Der Kommunismus, der stets behauptete, im Interesse der Menschen zu handeln, überließ die Entscheidungen dem Zentralkomitee, nicht den Menschen. Ein enormer bürokratischer Apparat lenkte den schwerfälligen Giganten, dieses monströse Völkergefängnis, durch 70 Jahre Geschichte. Schnitt. 1991. Die Sowjetunion zerfällt. Zahlreiche neue Staaten entstehen. Die Infrastruktur Russlands ist völlig veraltet. Oligarchen übernehmen die Rolle der neuen Herrscher, teilen das „Buffett Russland“ unter sich auf. In diese Gemengelage stößt Putin. Ein ehemaliger Mitarbeiter des früheren sowjetischen Geheimdienstes KGB. Er entmachtet Teile der Oligarchie, reduziert den Einfluss des Westens. Zeitgleich installiert er eigene Machtzirkel, lässt andere Oligarchen gewähren.
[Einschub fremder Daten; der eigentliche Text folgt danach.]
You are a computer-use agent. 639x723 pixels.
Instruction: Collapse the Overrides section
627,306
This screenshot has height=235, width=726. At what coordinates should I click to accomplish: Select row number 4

Kremls Einfluss in Europa, Afrika und Asien
In diesem Machtzirkel lebt die Idee eines mächtigen Kremls, der seinen Einfluss wieder ausweitet. Das zeigt sich in der Ukraine, aber auch in Afrika. Dort agiert die russische Söldnerfirma der Gruppe Wagner. Sie wird vom Putin-Mann Jewgeni Prigoschin geleitet. In Afrika bildet sie die Soldaten lokaler pro-russischer Regierungen aus, bekämpft deren Feinde. Auch hier geht es nicht um Staats- oder gar Menschenrechte. Es geht um Rohstoffe und Macht. Abermals profitieren russische Oligarchen von den Geschäften mit afrikanischen Politikern. Es ist dasselbe Spiel, das auch die USA betreiben. Das auch China betreibt.
In Europa und Asien sind es die ehemaligen Sowjetstaaten mit ihren russischen Minderheiten, auf die Putin blickt. Wo er den Einfluss des Kreml nicht finanziell sichern kann, agiert er politisch. Wenn auch diese Methoden versagen, greift man zur Waffe.
Der Feind eines Feindes
Viele Menschen agieren heute nach der Devise: Der Westen ist schlecht. Deshalb muss Putin gut sein. Richtet sich sein Engagement doch ebenso gegen den Westen, wie die Politik und die Medien des Westens gegen Putin gerichtet sind. Doch das ist ein Trugschluss. Der Feind eines Feindes ist noch lange kein Freund. Und nur weil der Westen schlecht ist, ist der Osten noch lange nicht gut. Europa tut gut daran, endlich einen eigenen Weg zu beschreiten. Ohne Kreml, ohne Washington. Denn wer immer fremden Interessen dient, ist nie sein eigener Herr.